Roughly $53,400 then was cut in areas such as equipment leasing contracts, gas and electricity, and part of a special education preschool program. Additions costing the same amount were added, Nardelli said. A current first and second grade math intervention position was bumped from a paraeducator to an 80-percent-time teacher to expand teaching hours, Nardelli said.

Other additions included a part-time foreign language teacher, slightly expanding hours of technology staff, adding 10-percent-time to a math enrichment instructor who is qualified to teach students beyond discrete math, and putting funding toward the Connecting Youth mentoring program.
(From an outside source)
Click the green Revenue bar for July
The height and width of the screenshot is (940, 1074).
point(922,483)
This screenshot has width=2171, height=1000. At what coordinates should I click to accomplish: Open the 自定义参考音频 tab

Now, Nardelli said, every part of the budget is “back on the table.” Community members, parents, teachers, administrators, and school board members must determine together what Williston education should look like.

“What we have to remember is these are real kids; these aren’t just numbers,” Nardelli said. “What we have to figure out is what can we afford and what is the education we want for them.”

What’s next

The School Board asked administrators to come back this week with recommendations on cutting the budget by one half, one and two percentage points. For every percentage point, approximately $147,000 must be cut.

The School Board is scheduled to meet this Thursday and next. The board expects to approve the new budget on Wednesday, April 11 at their regularly scheduled 7 p.m. meeting at CVU High School.